Chapter 32

Chapter Thirty-Two

FINALLY, A FIRST DANCE

HUDSON

"Bulb went out in my bathroom!" she says, dropping her garment bag on my bed and already crossing to the mirror above my sink like she’s done it a hundred times, which she hasn't.

“I can change it,” I say, crossing the bedroom to go grab a spare bulb from the hall closet.

“I can change it,” she says, grabbing my arm to stop me. “It’s not worth the fuss right now.

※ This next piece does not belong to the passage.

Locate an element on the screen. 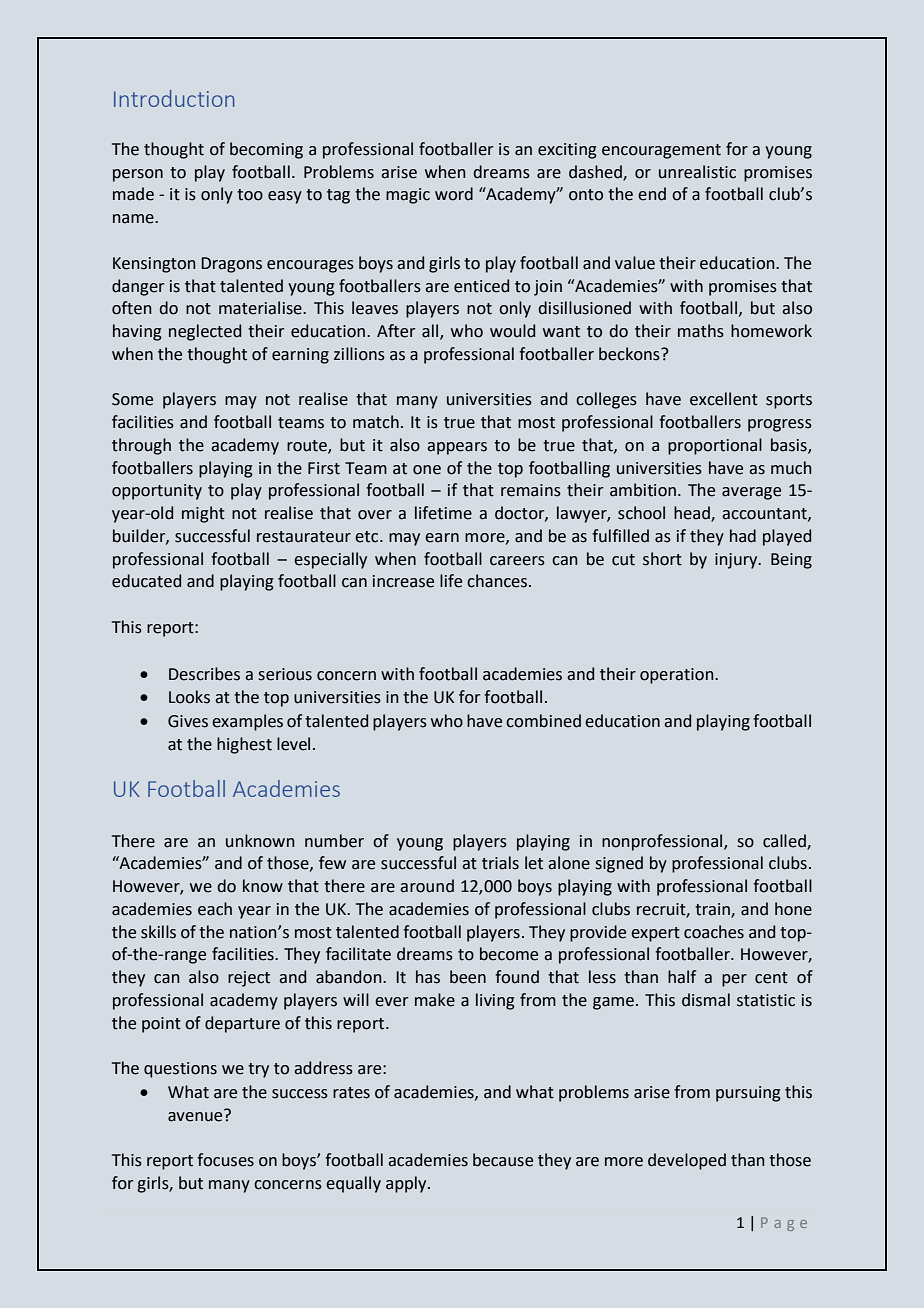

I just need two secs.”

There’s barely space in here for her as she drops her makeup on the counter and it scatters and rolls into the sink.

I’m standing here in my dress shirt, collar open, cufflinks on the counter.

Buried under a ‘lip combo’ she decided on earlier after testing three alternatives, each time asking my opinion as she made a pout.

It went about as well for me as you can imagine.

But here I stand, trying to remember how to do a task I've performed without thinking for twenty years. Instead, I can’t take my eyes off of her. It’s going to be a long night.

I pick up a cufflink, slip it through. You can do this.

I reach for the second one, and this is where I fumble it, which I have never done, not once.

The small monogrammed silver cuff hits the floor and rolls under the cabinet, I consider leaving it there and going cufflink-less like some kind of animal. Might be worth it.

She’s already crouching down, fucking kill me, the robe is shifting at her shoulder, and she doesn’t make an attempt to retrieve it.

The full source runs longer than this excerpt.